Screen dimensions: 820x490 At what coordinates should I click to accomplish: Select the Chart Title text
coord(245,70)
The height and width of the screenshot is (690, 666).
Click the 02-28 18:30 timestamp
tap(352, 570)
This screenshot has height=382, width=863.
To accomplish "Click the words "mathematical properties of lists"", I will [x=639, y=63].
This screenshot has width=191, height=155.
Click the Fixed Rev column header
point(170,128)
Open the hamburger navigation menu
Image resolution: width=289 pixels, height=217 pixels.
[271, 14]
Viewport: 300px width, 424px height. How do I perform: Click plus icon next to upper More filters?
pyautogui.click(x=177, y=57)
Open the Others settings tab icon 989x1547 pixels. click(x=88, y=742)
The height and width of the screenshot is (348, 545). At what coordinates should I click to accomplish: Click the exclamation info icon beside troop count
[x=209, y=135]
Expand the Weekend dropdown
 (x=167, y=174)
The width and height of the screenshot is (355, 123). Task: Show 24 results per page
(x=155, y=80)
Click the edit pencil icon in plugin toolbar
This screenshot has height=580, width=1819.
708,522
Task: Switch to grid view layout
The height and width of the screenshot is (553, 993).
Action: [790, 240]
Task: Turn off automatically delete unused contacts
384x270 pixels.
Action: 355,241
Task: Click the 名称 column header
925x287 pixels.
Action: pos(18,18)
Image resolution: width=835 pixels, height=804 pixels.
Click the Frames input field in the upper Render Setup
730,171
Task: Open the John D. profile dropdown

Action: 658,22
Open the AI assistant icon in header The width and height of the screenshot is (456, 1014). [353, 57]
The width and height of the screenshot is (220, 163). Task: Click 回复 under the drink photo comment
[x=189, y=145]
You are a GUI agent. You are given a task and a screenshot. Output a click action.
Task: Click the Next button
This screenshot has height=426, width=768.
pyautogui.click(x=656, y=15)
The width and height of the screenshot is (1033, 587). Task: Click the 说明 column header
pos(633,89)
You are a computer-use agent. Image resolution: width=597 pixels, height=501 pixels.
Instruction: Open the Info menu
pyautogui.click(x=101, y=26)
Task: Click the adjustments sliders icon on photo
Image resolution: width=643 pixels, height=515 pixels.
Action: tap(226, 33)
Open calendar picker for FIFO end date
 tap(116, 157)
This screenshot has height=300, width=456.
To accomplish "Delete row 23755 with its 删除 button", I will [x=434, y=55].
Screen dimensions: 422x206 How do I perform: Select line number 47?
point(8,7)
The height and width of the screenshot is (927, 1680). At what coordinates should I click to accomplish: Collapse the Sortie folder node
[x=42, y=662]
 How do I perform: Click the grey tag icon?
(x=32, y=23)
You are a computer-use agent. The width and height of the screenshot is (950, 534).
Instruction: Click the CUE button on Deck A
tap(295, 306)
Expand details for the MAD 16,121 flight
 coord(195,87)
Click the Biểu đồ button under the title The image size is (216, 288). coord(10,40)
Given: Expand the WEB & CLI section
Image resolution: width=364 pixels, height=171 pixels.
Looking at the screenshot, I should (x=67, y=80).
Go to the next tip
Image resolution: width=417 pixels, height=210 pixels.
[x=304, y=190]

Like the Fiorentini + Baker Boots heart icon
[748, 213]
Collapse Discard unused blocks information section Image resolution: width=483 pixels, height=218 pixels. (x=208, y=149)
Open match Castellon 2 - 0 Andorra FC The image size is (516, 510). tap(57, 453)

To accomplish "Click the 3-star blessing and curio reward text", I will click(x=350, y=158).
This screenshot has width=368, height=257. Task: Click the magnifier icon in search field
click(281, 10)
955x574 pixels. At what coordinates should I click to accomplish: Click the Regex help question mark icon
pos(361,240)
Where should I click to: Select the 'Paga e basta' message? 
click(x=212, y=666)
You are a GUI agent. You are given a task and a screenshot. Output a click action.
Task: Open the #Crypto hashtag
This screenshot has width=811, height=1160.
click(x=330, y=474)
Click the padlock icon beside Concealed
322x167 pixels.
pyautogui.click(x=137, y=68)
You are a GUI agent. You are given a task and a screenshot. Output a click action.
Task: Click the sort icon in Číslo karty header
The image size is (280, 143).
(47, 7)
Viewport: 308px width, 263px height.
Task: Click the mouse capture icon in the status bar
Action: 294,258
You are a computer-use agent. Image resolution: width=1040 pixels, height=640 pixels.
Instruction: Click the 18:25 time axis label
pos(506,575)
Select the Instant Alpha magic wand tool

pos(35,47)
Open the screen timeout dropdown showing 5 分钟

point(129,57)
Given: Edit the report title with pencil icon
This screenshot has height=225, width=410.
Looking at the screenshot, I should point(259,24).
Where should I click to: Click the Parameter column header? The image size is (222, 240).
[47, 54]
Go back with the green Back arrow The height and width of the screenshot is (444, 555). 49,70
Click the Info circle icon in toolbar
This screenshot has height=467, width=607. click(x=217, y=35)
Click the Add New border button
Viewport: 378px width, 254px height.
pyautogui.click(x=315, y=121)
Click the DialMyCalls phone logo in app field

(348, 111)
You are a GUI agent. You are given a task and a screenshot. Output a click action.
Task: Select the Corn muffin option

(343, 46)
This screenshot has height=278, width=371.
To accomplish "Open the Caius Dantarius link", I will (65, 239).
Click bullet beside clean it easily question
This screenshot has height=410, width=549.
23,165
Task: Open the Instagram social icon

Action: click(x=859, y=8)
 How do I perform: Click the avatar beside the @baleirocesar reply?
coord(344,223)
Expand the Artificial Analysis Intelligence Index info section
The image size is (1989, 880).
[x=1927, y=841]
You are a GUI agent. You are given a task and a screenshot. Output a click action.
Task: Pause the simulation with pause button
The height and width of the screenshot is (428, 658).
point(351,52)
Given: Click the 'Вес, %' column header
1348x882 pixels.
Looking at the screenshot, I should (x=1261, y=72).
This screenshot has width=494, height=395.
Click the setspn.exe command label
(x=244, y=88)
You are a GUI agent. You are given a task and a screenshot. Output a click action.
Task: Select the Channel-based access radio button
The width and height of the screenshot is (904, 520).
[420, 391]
■ ■ ■ ■
Each line above is to be copied exactly as written.

> Solution to this problem
Screen dimensions: 820x490 At what coordinates should I click to accomplish: Select the Chart Title text
coord(245,70)
The height and width of the screenshot is (690, 666).
Click the 02-28 18:30 timestamp
tap(352, 570)
This screenshot has height=382, width=863.
To accomplish "Click the words "mathematical properties of lists"", I will [x=639, y=63].
This screenshot has width=191, height=155.
Click the Fixed Rev column header
point(170,128)
Open the hamburger navigation menu
Image resolution: width=289 pixels, height=217 pixels.
[271, 14]
Viewport: 300px width, 424px height. How do I perform: Click plus icon next to upper More filters?
pyautogui.click(x=177, y=57)
Open the Others settings tab icon 989x1547 pixels. click(x=88, y=742)
The height and width of the screenshot is (348, 545). At what coordinates should I click to accomplish: Click the exclamation info icon beside troop count
[x=209, y=135]
Expand the Weekend dropdown
 (x=167, y=174)
The width and height of the screenshot is (355, 123). Task: Show 24 results per page
(x=155, y=80)
Click the edit pencil icon in plugin toolbar
This screenshot has height=580, width=1819.
708,522
Task: Switch to grid view layout
The height and width of the screenshot is (553, 993).
Action: [790, 240]
Task: Turn off automatically delete unused contacts
384x270 pixels.
Action: 355,241
Task: Click the 名称 column header
925x287 pixels.
Action: pos(18,18)
Image resolution: width=835 pixels, height=804 pixels.
Click the Frames input field in the upper Render Setup
730,171
Task: Open the John D. profile dropdown

Action: 658,22
Open the AI assistant icon in header The width and height of the screenshot is (456, 1014). [353, 57]
The width and height of the screenshot is (220, 163). Task: Click 回复 under the drink photo comment
[x=189, y=145]
You are a GUI agent. You are given a task and a screenshot. Output a click action.
Task: Click the Next button
This screenshot has height=426, width=768.
pyautogui.click(x=656, y=15)
The width and height of the screenshot is (1033, 587). Task: Click the 说明 column header
pos(633,89)
You are a computer-use agent. Image resolution: width=597 pixels, height=501 pixels.
Instruction: Open the Info menu
pyautogui.click(x=101, y=26)
Task: Click the adjustments sliders icon on photo
Image resolution: width=643 pixels, height=515 pixels.
Action: tap(226, 33)
Open calendar picker for FIFO end date
 tap(116, 157)
This screenshot has height=300, width=456.
To accomplish "Delete row 23755 with its 删除 button", I will [x=434, y=55].
Screen dimensions: 422x206 How do I perform: Select line number 47?
point(8,7)
The height and width of the screenshot is (927, 1680). At what coordinates should I click to accomplish: Collapse the Sortie folder node
[x=42, y=662]
 How do I perform: Click the grey tag icon?
(x=32, y=23)
You are a computer-use agent. The width and height of the screenshot is (950, 534).
Instruction: Click the CUE button on Deck A
tap(295, 306)
Expand details for the MAD 16,121 flight
 coord(195,87)
Click the Biểu đồ button under the title The image size is (216, 288). coord(10,40)
Given: Expand the WEB & CLI section
Image resolution: width=364 pixels, height=171 pixels.
Looking at the screenshot, I should (x=67, y=80).
Go to the next tip
Image resolution: width=417 pixels, height=210 pixels.
[x=304, y=190]

Like the Fiorentini + Baker Boots heart icon
[748, 213]
Collapse Discard unused blocks information section Image resolution: width=483 pixels, height=218 pixels. (x=208, y=149)
Open match Castellon 2 - 0 Andorra FC The image size is (516, 510). tap(57, 453)

To accomplish "Click the 3-star blessing and curio reward text", I will click(x=350, y=158).
This screenshot has width=368, height=257. Task: Click the magnifier icon in search field
click(281, 10)
955x574 pixels. At what coordinates should I click to accomplish: Click the Regex help question mark icon
pos(361,240)
Where should I click to: Select the 'Paga e basta' message? 
click(x=212, y=666)
You are a GUI agent. You are given a task and a screenshot. Output a click action.
Task: Open the #Crypto hashtag
This screenshot has width=811, height=1160.
click(x=330, y=474)
Click the padlock icon beside Concealed
322x167 pixels.
pyautogui.click(x=137, y=68)
You are a GUI agent. You are given a task and a screenshot. Output a click action.
Task: Click the sort icon in Číslo karty header
The image size is (280, 143).
(47, 7)
Viewport: 308px width, 263px height.
Task: Click the mouse capture icon in the status bar
Action: 294,258
You are a computer-use agent. Image resolution: width=1040 pixels, height=640 pixels.
Instruction: Click the 18:25 time axis label
pos(506,575)
Select the Instant Alpha magic wand tool

pos(35,47)
Open the screen timeout dropdown showing 5 分钟

point(129,57)
Given: Edit the report title with pencil icon
This screenshot has height=225, width=410.
Looking at the screenshot, I should point(259,24).
Where should I click to: Click the Parameter column header? The image size is (222, 240).
[47, 54]
Go back with the green Back arrow The height and width of the screenshot is (444, 555). 49,70
Click the Info circle icon in toolbar
This screenshot has height=467, width=607. click(x=217, y=35)
Click the Add New border button
Viewport: 378px width, 254px height.
pyautogui.click(x=315, y=121)
Click the DialMyCalls phone logo in app field

(348, 111)
You are a GUI agent. You are given a task and a screenshot. Output a click action.
Task: Select the Corn muffin option

(343, 46)
This screenshot has height=278, width=371.
To accomplish "Open the Caius Dantarius link", I will (65, 239).
Click bullet beside clean it easily question
This screenshot has height=410, width=549.
23,165
Task: Open the Instagram social icon

Action: click(x=859, y=8)
 How do I perform: Click the avatar beside the @baleirocesar reply?
coord(344,223)
Expand the Artificial Analysis Intelligence Index info section
The image size is (1989, 880).
[x=1927, y=841]
You are a GUI agent. You are given a task and a screenshot. Output a click action.
Task: Pause the simulation with pause button
The height and width of the screenshot is (428, 658).
point(351,52)
Given: Click the 'Вес, %' column header
1348x882 pixels.
Looking at the screenshot, I should (x=1261, y=72).
This screenshot has width=494, height=395.
Click the setspn.exe command label
(x=244, y=88)
You are a GUI agent. You are given a task and a screenshot. Output a click action.
Task: Select the Channel-based access radio button
The width and height of the screenshot is (904, 520).
[420, 391]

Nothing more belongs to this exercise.